> _Exercise goal_: Take the data below and copy exactly the lines starting at the one with "812x719 pixels." and finishing at the one with "Uncheck the GNOME", both included.

= Beginning of Section =

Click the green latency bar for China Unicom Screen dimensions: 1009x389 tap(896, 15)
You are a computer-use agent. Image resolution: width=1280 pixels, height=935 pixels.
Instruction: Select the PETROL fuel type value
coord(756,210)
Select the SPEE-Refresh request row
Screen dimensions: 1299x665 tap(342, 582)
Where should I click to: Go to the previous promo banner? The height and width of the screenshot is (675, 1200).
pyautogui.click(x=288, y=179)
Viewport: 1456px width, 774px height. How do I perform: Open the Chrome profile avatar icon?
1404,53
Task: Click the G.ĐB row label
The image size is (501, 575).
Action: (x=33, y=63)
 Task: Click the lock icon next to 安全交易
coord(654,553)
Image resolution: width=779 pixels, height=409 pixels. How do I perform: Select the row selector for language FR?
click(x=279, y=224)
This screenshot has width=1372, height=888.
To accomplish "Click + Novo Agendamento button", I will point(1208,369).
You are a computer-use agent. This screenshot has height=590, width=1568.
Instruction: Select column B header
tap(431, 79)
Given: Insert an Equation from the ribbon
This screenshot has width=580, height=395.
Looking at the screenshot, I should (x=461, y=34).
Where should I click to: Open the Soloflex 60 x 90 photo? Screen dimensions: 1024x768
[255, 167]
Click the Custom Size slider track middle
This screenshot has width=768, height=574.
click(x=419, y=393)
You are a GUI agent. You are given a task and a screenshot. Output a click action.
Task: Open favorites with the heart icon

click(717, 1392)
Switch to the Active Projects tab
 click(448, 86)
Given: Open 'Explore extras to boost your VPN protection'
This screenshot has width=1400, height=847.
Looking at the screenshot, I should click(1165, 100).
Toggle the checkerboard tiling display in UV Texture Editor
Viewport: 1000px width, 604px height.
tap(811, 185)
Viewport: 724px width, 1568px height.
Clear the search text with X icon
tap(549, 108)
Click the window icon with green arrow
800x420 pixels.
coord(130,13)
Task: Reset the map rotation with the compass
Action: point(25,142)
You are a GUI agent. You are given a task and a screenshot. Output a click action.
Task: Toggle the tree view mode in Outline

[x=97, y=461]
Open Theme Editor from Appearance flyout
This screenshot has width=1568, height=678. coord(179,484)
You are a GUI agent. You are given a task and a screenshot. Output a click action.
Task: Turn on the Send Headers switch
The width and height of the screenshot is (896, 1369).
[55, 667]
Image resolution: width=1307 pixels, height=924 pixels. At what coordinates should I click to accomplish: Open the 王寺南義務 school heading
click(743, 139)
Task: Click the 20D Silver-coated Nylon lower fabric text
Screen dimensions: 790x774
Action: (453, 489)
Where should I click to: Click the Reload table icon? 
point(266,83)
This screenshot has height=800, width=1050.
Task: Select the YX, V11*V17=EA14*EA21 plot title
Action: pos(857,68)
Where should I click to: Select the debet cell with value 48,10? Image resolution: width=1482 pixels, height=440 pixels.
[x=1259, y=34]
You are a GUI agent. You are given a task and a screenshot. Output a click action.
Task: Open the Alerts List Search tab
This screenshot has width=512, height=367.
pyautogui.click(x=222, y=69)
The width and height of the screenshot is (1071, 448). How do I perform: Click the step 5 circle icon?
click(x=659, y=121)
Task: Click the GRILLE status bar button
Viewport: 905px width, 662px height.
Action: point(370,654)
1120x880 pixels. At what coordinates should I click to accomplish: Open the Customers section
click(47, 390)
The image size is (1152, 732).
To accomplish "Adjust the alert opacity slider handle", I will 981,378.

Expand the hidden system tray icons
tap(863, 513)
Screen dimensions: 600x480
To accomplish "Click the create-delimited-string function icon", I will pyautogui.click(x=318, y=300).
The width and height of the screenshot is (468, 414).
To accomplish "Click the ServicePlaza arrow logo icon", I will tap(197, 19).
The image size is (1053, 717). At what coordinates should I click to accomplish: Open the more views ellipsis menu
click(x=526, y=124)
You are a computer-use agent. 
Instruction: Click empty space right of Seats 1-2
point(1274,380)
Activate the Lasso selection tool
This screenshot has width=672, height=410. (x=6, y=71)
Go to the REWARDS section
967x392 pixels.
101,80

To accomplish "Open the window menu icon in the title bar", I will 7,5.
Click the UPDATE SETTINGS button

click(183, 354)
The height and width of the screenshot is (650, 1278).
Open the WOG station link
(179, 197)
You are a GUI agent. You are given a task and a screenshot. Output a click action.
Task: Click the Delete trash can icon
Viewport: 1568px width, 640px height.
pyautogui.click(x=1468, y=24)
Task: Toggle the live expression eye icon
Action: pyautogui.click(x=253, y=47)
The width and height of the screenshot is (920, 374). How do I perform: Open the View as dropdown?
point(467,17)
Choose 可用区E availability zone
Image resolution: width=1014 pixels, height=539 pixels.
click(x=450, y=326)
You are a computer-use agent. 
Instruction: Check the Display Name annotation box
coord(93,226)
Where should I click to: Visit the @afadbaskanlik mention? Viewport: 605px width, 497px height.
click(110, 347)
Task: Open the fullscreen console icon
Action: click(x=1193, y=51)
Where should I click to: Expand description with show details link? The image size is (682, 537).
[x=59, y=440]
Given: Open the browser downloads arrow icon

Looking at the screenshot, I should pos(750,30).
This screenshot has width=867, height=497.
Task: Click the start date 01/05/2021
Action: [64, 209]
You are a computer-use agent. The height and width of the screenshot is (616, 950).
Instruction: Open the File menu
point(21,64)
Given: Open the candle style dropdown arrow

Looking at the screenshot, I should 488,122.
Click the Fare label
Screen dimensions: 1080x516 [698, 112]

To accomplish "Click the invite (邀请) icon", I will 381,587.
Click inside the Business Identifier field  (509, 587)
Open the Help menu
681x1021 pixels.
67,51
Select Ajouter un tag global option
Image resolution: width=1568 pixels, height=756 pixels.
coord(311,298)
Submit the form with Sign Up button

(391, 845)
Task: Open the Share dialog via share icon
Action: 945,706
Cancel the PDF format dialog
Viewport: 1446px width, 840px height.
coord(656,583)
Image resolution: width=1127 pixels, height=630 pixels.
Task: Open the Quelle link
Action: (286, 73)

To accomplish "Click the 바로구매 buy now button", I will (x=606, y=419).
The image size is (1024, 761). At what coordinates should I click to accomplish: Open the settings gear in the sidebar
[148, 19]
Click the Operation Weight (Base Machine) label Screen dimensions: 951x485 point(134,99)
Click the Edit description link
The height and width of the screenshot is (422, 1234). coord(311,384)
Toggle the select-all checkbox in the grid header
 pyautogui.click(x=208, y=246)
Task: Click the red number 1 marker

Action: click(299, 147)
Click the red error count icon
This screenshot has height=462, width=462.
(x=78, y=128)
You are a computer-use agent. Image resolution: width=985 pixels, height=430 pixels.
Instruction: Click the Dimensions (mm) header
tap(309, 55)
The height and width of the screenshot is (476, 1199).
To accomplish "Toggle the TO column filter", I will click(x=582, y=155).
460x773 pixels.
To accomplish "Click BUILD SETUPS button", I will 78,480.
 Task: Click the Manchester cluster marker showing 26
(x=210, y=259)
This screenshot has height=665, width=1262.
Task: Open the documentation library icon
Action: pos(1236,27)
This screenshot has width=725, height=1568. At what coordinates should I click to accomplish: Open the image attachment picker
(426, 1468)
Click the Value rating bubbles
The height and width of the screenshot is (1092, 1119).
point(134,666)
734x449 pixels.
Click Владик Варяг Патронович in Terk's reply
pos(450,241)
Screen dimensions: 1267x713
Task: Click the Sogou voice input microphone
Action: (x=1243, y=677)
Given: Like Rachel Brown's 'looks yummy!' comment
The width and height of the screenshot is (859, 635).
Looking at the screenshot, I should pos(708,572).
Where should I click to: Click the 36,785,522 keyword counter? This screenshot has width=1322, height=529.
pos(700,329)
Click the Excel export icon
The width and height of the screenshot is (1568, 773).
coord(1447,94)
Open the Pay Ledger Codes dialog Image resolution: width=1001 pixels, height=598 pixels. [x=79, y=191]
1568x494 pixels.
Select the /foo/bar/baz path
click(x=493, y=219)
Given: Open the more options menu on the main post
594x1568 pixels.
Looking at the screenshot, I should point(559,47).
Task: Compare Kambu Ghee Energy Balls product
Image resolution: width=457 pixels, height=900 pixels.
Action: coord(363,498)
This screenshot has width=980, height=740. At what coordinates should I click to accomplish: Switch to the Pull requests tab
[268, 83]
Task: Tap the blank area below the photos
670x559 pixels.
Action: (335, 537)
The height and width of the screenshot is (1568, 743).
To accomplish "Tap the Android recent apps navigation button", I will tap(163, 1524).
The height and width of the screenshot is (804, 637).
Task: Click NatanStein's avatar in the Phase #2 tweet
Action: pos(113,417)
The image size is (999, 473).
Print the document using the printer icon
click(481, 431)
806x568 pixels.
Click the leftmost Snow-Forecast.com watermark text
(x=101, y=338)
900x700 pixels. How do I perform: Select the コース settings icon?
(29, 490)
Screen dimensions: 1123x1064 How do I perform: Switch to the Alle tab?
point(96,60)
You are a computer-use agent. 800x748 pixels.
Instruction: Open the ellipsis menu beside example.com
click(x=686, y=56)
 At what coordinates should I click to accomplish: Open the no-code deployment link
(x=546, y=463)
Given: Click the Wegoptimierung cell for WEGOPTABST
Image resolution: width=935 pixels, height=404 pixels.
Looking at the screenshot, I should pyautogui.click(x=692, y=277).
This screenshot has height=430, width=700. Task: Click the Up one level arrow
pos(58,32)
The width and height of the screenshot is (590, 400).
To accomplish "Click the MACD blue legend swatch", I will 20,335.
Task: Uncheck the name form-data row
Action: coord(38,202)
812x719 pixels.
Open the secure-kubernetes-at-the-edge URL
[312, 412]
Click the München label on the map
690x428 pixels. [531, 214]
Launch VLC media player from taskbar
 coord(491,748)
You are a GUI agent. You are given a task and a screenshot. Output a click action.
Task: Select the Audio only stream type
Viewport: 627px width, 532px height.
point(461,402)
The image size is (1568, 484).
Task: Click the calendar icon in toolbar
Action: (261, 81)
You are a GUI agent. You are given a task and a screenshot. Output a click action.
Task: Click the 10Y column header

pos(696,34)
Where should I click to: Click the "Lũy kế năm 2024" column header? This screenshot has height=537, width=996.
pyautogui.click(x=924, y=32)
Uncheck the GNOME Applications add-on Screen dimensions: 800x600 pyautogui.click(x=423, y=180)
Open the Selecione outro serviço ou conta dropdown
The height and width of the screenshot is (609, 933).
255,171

= End of Section =

> _Task output_:
812x719 pixels.
Open the secure-kubernetes-at-the-edge URL
[312, 412]
Click the München label on the map
690x428 pixels. [531, 214]
Launch VLC media player from taskbar
 coord(491,748)
You are a GUI agent. You are given a task and a screenshot. Output a click action.
Task: Select the Audio only stream type
Viewport: 627px width, 532px height.
point(461,402)
The image size is (1568, 484).
Task: Click the calendar icon in toolbar
Action: (261, 81)
You are a GUI agent. You are given a task and a screenshot. Output a click action.
Task: Click the 10Y column header

pos(696,34)
Where should I click to: Click the "Lũy kế năm 2024" column header? This screenshot has height=537, width=996.
pyautogui.click(x=924, y=32)
Uncheck the GNOME Applications add-on Screen dimensions: 800x600 pyautogui.click(x=423, y=180)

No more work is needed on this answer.